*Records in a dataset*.
##############################

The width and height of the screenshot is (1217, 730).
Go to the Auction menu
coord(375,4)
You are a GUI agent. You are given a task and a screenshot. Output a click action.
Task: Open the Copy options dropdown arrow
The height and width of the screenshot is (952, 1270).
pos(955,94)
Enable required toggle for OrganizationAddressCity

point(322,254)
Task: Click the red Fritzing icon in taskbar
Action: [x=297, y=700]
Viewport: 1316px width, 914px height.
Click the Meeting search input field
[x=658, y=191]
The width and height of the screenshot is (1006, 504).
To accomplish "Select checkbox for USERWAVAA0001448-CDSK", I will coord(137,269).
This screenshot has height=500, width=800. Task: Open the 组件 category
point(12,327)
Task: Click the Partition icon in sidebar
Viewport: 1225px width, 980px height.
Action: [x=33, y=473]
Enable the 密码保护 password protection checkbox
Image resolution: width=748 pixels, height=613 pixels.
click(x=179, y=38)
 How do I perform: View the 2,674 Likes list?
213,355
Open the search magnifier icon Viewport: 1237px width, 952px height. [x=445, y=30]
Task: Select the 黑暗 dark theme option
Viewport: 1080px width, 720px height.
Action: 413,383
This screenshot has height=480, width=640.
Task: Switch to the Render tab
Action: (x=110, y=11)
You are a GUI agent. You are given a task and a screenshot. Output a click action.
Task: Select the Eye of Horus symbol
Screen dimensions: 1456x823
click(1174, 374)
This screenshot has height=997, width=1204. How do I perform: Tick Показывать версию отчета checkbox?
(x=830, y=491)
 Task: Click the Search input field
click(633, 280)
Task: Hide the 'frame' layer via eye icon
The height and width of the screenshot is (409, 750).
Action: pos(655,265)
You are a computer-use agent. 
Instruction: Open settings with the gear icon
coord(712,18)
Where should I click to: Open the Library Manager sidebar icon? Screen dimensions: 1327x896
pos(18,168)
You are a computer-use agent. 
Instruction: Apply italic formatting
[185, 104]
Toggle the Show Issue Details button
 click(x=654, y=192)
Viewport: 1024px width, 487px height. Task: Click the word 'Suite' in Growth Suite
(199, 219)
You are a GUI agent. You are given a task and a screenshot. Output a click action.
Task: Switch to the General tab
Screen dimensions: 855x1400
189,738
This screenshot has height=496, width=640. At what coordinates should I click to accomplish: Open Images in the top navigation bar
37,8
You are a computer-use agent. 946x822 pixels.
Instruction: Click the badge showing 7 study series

##############################

*What this task involves*. Starting at the line of the material above that contains "Task: Hide the 'frame' layer via eye icon" and ending with the line that contains "coord(712,18)", write out those lines as a numbered list, leaving out any blank lines.

*Result*.
1. Task: Hide the 'frame' layer via eye icon
2. The height and width of the screenshot is (409, 750).
3. Action: pos(655,265)
4. You are a computer-use agent. 
5. Instruction: Open settings with the gear icon
6. coord(712,18)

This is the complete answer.